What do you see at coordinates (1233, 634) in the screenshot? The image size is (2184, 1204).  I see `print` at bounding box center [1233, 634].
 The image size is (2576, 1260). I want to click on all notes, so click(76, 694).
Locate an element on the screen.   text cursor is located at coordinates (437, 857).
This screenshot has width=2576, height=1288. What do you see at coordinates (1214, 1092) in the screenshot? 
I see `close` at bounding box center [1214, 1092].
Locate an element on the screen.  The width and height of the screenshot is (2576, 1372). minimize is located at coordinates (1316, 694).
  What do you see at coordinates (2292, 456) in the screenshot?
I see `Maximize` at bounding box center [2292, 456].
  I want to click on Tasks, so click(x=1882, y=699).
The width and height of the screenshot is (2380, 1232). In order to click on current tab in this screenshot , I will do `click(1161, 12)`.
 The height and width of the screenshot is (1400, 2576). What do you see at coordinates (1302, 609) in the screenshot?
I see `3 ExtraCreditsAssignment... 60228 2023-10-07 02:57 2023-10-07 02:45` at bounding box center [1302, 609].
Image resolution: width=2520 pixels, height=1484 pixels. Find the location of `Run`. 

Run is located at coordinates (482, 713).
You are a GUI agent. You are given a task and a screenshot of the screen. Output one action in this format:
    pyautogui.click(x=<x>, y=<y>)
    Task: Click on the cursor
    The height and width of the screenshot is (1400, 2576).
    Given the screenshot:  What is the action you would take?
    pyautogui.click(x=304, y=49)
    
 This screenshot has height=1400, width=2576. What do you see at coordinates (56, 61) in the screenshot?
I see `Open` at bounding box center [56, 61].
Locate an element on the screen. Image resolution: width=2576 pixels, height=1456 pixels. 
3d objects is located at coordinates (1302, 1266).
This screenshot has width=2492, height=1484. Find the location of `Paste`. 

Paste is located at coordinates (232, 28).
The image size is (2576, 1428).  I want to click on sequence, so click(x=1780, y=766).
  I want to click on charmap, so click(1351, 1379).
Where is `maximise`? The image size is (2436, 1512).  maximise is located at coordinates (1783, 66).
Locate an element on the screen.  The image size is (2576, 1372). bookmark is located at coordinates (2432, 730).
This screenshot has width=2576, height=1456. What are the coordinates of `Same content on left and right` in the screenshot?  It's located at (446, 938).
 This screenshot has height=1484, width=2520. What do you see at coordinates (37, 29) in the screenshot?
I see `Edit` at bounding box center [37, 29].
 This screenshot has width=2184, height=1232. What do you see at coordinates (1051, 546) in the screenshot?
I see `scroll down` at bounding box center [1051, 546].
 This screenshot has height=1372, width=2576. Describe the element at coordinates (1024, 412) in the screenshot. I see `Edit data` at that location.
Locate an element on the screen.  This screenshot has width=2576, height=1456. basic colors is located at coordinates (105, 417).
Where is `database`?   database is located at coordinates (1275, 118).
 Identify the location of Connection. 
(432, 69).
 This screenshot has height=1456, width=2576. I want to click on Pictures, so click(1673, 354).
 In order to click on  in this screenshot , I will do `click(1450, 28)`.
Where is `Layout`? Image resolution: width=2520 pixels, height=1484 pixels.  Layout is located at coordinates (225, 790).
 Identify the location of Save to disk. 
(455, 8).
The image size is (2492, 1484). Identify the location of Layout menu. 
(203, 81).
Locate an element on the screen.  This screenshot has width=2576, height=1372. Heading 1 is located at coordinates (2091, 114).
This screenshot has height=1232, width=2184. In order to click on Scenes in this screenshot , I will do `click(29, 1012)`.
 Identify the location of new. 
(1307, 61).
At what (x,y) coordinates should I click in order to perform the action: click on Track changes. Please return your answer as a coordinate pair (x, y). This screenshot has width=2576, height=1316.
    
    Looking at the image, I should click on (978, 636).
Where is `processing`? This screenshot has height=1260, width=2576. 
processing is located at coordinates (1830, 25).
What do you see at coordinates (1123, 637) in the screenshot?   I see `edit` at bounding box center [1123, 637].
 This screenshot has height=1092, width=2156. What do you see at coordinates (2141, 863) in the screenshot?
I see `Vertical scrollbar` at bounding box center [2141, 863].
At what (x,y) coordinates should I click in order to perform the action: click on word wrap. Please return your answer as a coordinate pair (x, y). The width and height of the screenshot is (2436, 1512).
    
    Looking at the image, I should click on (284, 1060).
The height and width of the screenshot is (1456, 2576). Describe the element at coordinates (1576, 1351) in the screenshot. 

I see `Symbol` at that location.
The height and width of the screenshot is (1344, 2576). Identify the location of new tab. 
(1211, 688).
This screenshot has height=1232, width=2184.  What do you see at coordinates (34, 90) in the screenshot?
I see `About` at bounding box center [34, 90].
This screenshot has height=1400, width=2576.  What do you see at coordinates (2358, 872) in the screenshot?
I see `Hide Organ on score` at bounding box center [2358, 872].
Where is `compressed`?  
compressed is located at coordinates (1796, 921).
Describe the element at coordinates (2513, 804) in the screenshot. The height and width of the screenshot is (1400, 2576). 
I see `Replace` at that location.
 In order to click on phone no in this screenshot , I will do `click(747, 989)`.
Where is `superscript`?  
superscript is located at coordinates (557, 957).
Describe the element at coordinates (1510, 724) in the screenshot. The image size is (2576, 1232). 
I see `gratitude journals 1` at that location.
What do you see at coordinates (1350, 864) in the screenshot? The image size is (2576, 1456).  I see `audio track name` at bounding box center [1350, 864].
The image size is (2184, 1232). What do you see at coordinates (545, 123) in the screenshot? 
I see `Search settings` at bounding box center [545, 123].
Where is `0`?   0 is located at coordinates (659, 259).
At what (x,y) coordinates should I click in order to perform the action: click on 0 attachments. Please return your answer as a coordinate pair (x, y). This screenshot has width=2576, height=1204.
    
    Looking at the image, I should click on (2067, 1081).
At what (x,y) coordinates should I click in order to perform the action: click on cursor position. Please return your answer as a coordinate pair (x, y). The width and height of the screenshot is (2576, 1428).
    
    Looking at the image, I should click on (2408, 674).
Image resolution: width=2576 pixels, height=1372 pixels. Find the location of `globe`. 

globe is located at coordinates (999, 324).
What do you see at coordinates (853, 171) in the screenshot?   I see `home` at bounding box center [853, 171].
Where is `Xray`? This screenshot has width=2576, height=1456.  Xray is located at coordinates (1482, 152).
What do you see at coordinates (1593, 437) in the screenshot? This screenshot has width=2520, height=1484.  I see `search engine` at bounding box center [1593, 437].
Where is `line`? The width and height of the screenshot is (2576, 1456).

Instructions to follow: Render the lines above as a Markdown table, with the row number in a column headed "n" and the line itself in a column headed "Line", leaving out blank lines.

Written solution:
| n | Line |
|---|---|
| 1 | What do you see at coordinates (1233, 634) in the screenshot? The image size is (2184, 1204).  I see `print` at bounding box center [1233, 634]. |
| 2 |  The image size is (2576, 1260). I want to click on all notes, so click(76, 694). |
| 3 | Locate an element on the screen.   text cursor is located at coordinates (437, 857). |
| 4 | This screenshot has width=2576, height=1288. What do you see at coordinates (1214, 1092) in the screenshot?  |
| 5 | I see `close` at bounding box center [1214, 1092]. |
| 6 | Locate an element on the screen.  The width and height of the screenshot is (2576, 1372). minimize is located at coordinates (1316, 694). |
| 7 |   What do you see at coordinates (2292, 456) in the screenshot? |
| 8 | I see `Maximize` at bounding box center [2292, 456]. |
| 9 |   I want to click on Tasks, so click(x=1882, y=699). |
| 10 | The width and height of the screenshot is (2380, 1232). In order to click on current tab in this screenshot , I will do `click(1161, 12)`. |
| 11 |  The height and width of the screenshot is (1400, 2576). What do you see at coordinates (1302, 609) in the screenshot? |
| 12 | I see `3 ExtraCreditsAssignment... 60228 2023-10-07 02:57 2023-10-07 02:45` at bounding box center [1302, 609]. |
| 13 | Image resolution: width=2520 pixels, height=1484 pixels. Find the location of `Run`.  |
| 14 | Run is located at coordinates (482, 713). |
| 15 | You are a GUI agent. You are given a task and a screenshot of the screen. Output one action in this format: |
| 16 |     pyautogui.click(x=<x>, y=<y>) |
| 17 |     Task: Click on the cursor |
| 18 |     The height and width of the screenshot is (1400, 2576). |
| 19 |     Given the screenshot:  What is the action you would take? |
| 20 |     pyautogui.click(x=304, y=49) |
| 21 |  This screenshot has height=1400, width=2576. What do you see at coordinates (56, 61) in the screenshot? |
| 22 | I see `Open` at bounding box center [56, 61]. |
| 23 | Locate an element on the screen. Image resolution: width=2576 pixels, height=1456 pixels.  |
| 24 | 3d objects is located at coordinates (1302, 1266). |
| 25 | This screenshot has width=2492, height=1484. Find the location of `Paste`.  |
| 26 | Paste is located at coordinates (232, 28). |
| 27 | The image size is (2576, 1428).  I want to click on sequence, so click(x=1780, y=766). |
| 28 |   I want to click on charmap, so click(1351, 1379). |
| 29 | Where is `maximise`? The image size is (2436, 1512).  maximise is located at coordinates (1783, 66). |
| 30 | Locate an element on the screen.  The image size is (2576, 1372). bookmark is located at coordinates (2432, 730). |
| 31 | This screenshot has width=2576, height=1456. What are the coordinates of `Same content on left and right` in the screenshot?  It's located at (446, 938). |
| 32 |  This screenshot has height=1484, width=2520. What do you see at coordinates (37, 29) in the screenshot? |
| 33 | I see `Edit` at bounding box center [37, 29]. |
| 34 |  This screenshot has width=2184, height=1232. What do you see at coordinates (1051, 546) in the screenshot? |
| 35 | I see `scroll down` at bounding box center [1051, 546]. |
| 36 |  This screenshot has height=1372, width=2576. Describe the element at coordinates (1024, 412) in the screenshot. I see `Edit data` at that location. |
| 37 | Locate an element on the screen.  This screenshot has width=2576, height=1456. basic colors is located at coordinates (105, 417). |
| 38 | Where is `database`?   database is located at coordinates (1275, 118). |
| 39 |  Identify the location of Connection.  |
| 40 | (432, 69). |
| 41 |  This screenshot has height=1456, width=2576. I want to click on Pictures, so click(1673, 354). |
| 42 |  In order to click on  in this screenshot , I will do `click(1450, 28)`. |
| 43 | Where is `Layout`? Image resolution: width=2520 pixels, height=1484 pixels.  Layout is located at coordinates (225, 790). |
| 44 |  Identify the location of Save to disk.  |
| 45 | (455, 8). |
| 46 | The image size is (2492, 1484). Identify the location of Layout menu.  |
| 47 | (203, 81). |
| 48 | Locate an element on the screen.  This screenshot has width=2576, height=1372. Heading 1 is located at coordinates (2091, 114). |
| 49 | This screenshot has height=1232, width=2184. In order to click on Scenes in this screenshot , I will do `click(29, 1012)`. |
| 50 |  Identify the location of new.  |
| 51 | (1307, 61). |
| 52 | At what (x,y) coordinates should I click in order to perform the action: click on Track changes. Please return your answer as a coordinate pair (x, y). This screenshot has width=2576, height=1316. |
| 53 |     Looking at the image, I should click on (978, 636). |
| 54 | Where is `processing`? This screenshot has height=1260, width=2576.  |
| 55 | processing is located at coordinates (1830, 25). |
| 56 | What do you see at coordinates (1123, 637) in the screenshot?   I see `edit` at bounding box center [1123, 637]. |
| 57 |  This screenshot has height=1092, width=2156. What do you see at coordinates (2141, 863) in the screenshot? |
| 58 | I see `Vertical scrollbar` at bounding box center [2141, 863]. |
| 59 | At what (x,y) coordinates should I click in order to perform the action: click on word wrap. Please return your answer as a coordinate pair (x, y). The width and height of the screenshot is (2436, 1512). |
| 60 |     Looking at the image, I should click on (284, 1060). |
| 61 | The height and width of the screenshot is (1456, 2576). Describe the element at coordinates (1576, 1351) in the screenshot.  |
| 62 | I see `Symbol` at that location. |
| 63 | The height and width of the screenshot is (1344, 2576). Identify the location of new tab.  |
| 64 | (1211, 688). |
| 65 | This screenshot has height=1232, width=2184.  What do you see at coordinates (34, 90) in the screenshot? |
| 66 | I see `About` at bounding box center [34, 90]. |
| 67 | This screenshot has height=1400, width=2576.  What do you see at coordinates (2358, 872) in the screenshot? |
| 68 | I see `Hide Organ on score` at bounding box center [2358, 872]. |
| 69 | Where is `compressed`?   |
| 70 | compressed is located at coordinates (1796, 921). |
| 71 | Describe the element at coordinates (2513, 804) in the screenshot. The height and width of the screenshot is (1400, 2576).  |
| 72 | I see `Replace` at that location. |
| 73 |  In order to click on phone no in this screenshot , I will do `click(747, 989)`. |
| 74 | Where is `superscript`?   |
| 75 | superscript is located at coordinates (557, 957). |
| 76 | Describe the element at coordinates (1510, 724) in the screenshot. The image size is (2576, 1232).  |
| 77 | I see `gratitude journals 1` at that location. |
| 78 | What do you see at coordinates (1350, 864) in the screenshot? The image size is (2576, 1456).  I see `audio track name` at bounding box center [1350, 864]. |
| 79 | The image size is (2184, 1232). What do you see at coordinates (545, 123) in the screenshot?  |
| 80 | I see `Search settings` at bounding box center [545, 123]. |
| 81 | Where is `0`?   0 is located at coordinates (659, 259). |
| 82 | At what (x,y) coordinates should I click in order to perform the action: click on 0 attachments. Please return your answer as a coordinate pair (x, y). This screenshot has width=2576, height=1204. |
| 83 |     Looking at the image, I should click on (2067, 1081). |
| 84 | At what (x,y) coordinates should I click in order to perform the action: click on cursor position. Please return your answer as a coordinate pair (x, y). The width and height of the screenshot is (2576, 1428). |
| 85 |     Looking at the image, I should click on (2408, 674). |
| 86 | Image resolution: width=2576 pixels, height=1372 pixels. Find the location of `globe`.  |
| 87 | globe is located at coordinates (999, 324). |
| 88 | What do you see at coordinates (853, 171) in the screenshot?   I see `home` at bounding box center [853, 171]. |
| 89 | Where is `Xray`? This screenshot has width=2576, height=1456.  Xray is located at coordinates (1482, 152). |
| 90 | What do you see at coordinates (1593, 437) in the screenshot? This screenshot has width=2520, height=1484.  I see `search engine` at bounding box center [1593, 437]. |
| 91 | Where is `line`? The width and height of the screenshot is (2576, 1456). |